*Problem description:*
Pictures stay out of the output. Return exactly the lines below from the one with "Screen dimensions: 624x416" down to the one with "Viewport: 550px width, 550px height.", both included, and nothing more.

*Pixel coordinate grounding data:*
------------------------------

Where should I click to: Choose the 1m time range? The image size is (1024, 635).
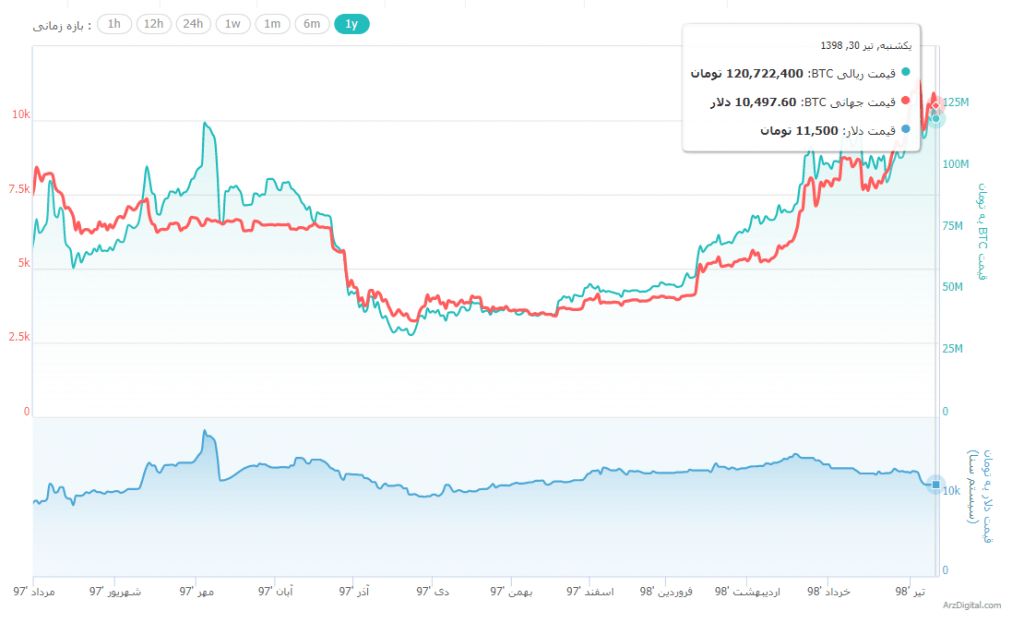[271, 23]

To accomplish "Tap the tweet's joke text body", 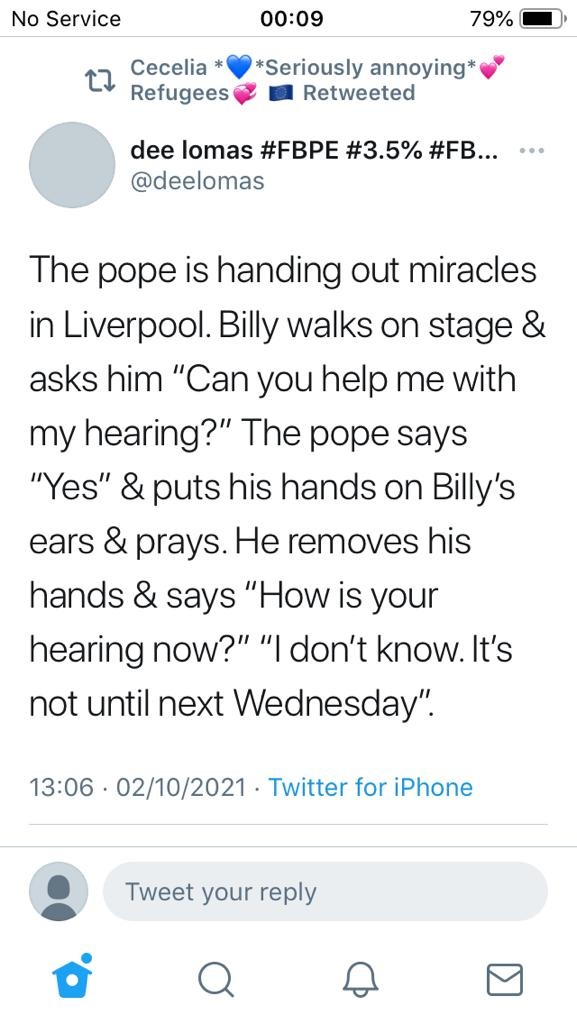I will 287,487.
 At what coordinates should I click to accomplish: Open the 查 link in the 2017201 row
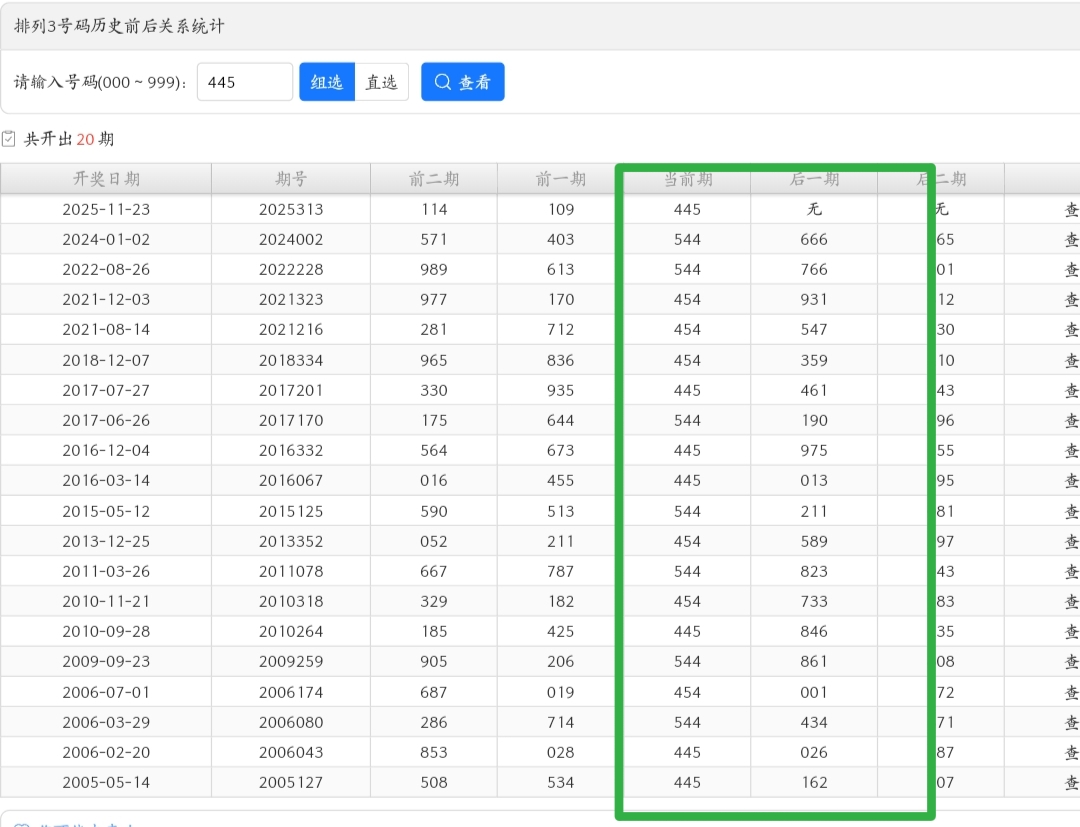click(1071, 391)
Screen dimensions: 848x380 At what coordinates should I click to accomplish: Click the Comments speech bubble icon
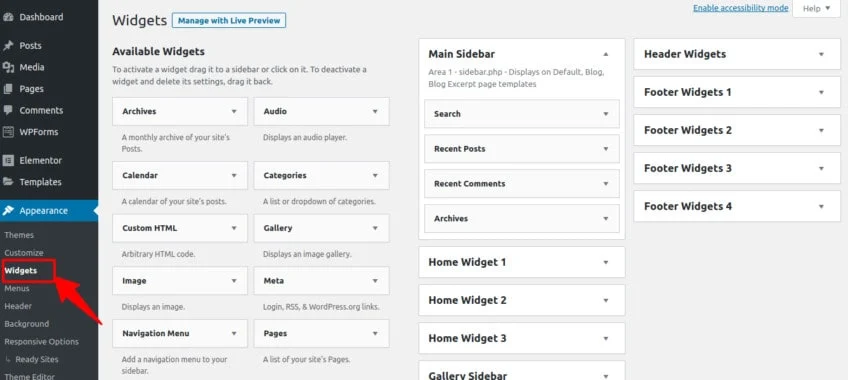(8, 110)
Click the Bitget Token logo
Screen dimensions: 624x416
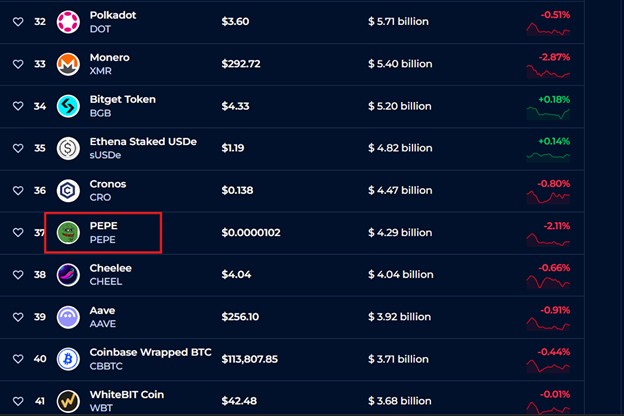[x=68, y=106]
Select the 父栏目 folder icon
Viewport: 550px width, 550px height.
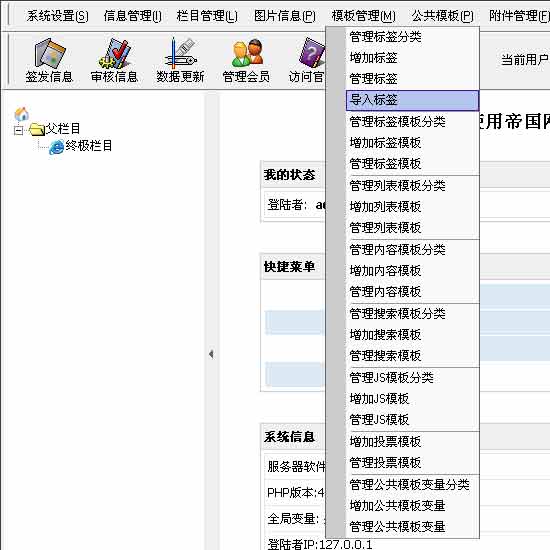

------------------------------

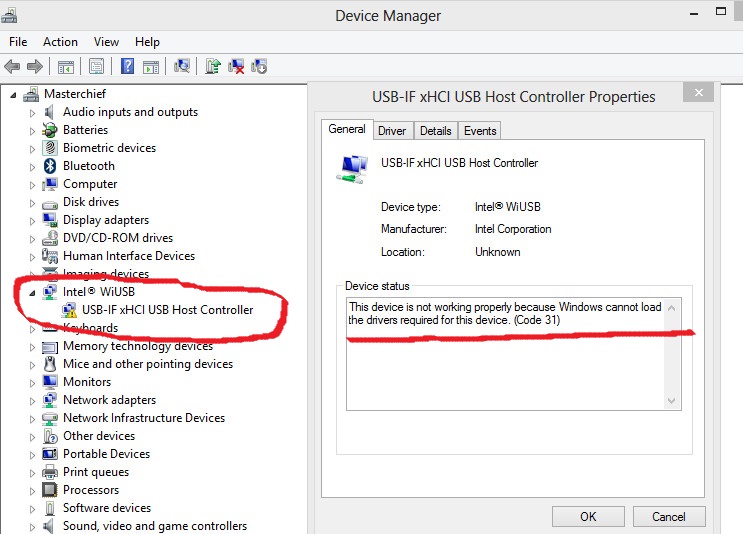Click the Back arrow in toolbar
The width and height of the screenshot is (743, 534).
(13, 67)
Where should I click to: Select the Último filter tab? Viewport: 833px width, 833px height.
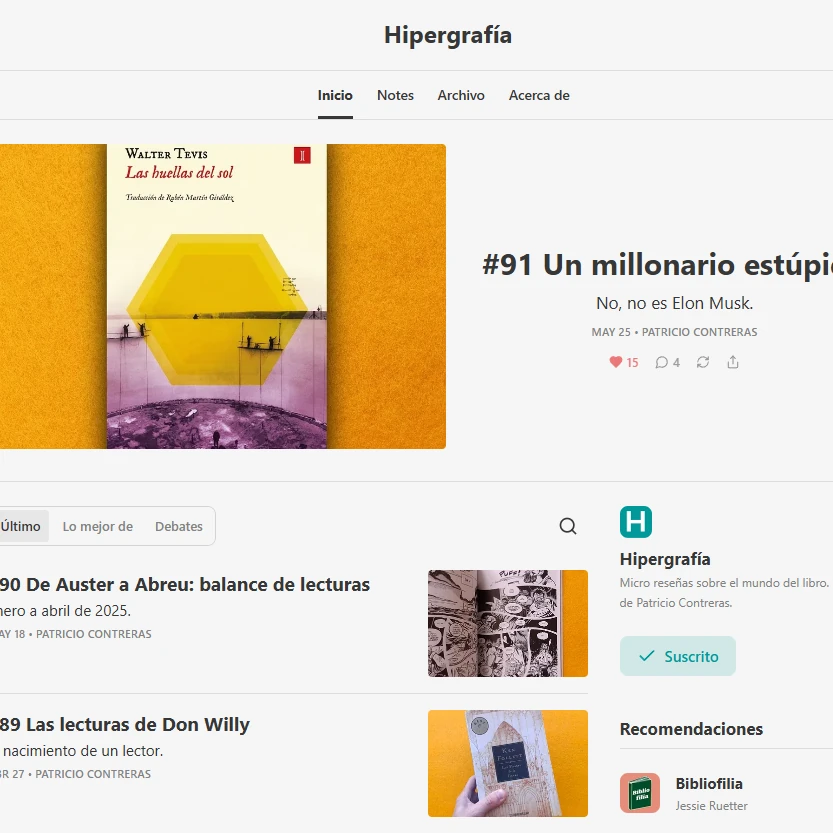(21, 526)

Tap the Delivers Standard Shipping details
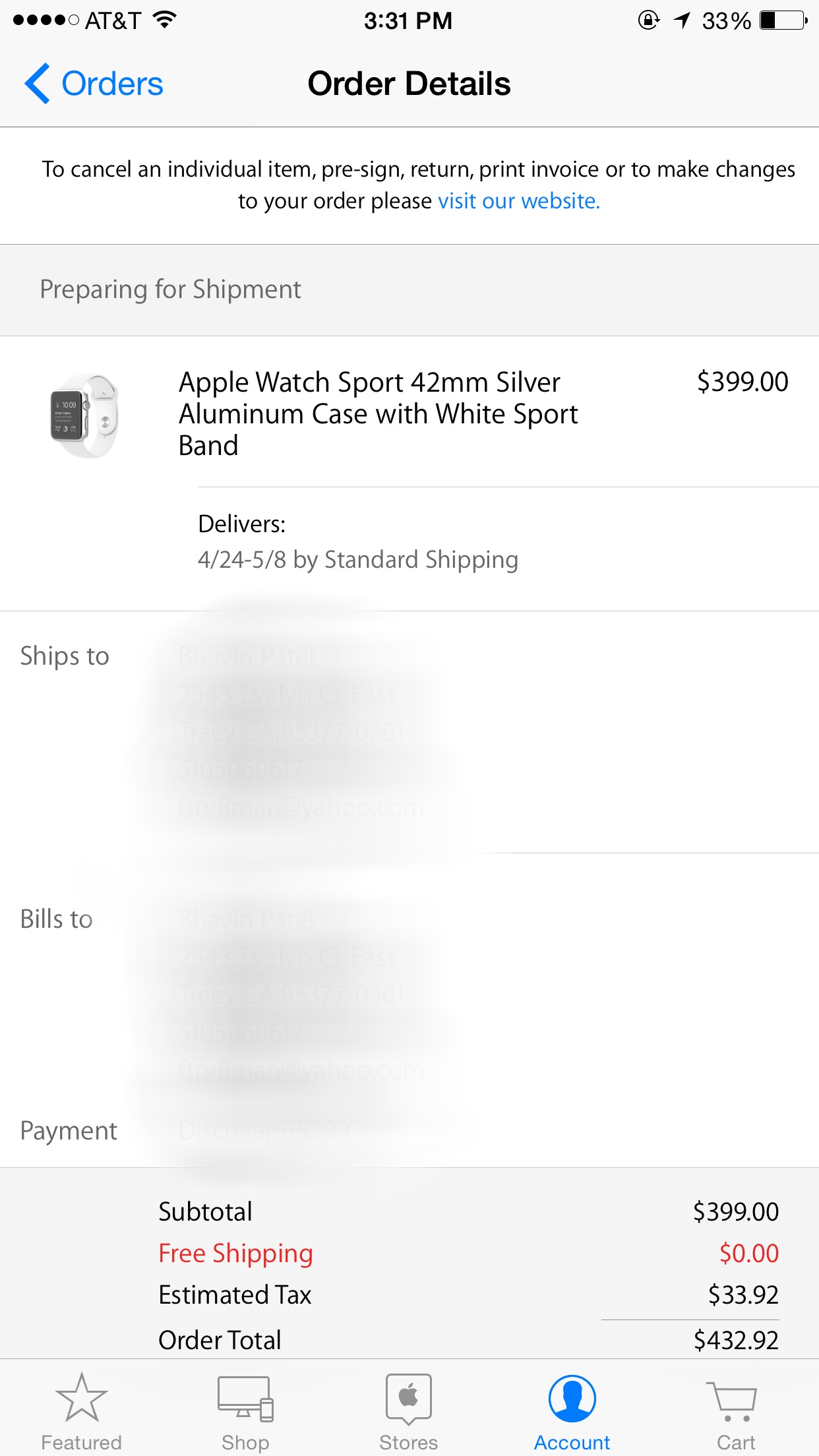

------------------------------

*Answer section:*
Screen dimensions: 624x416
[x=68, y=106]
Select the 父栏目 folder icon
Viewport: 550px width, 550px height.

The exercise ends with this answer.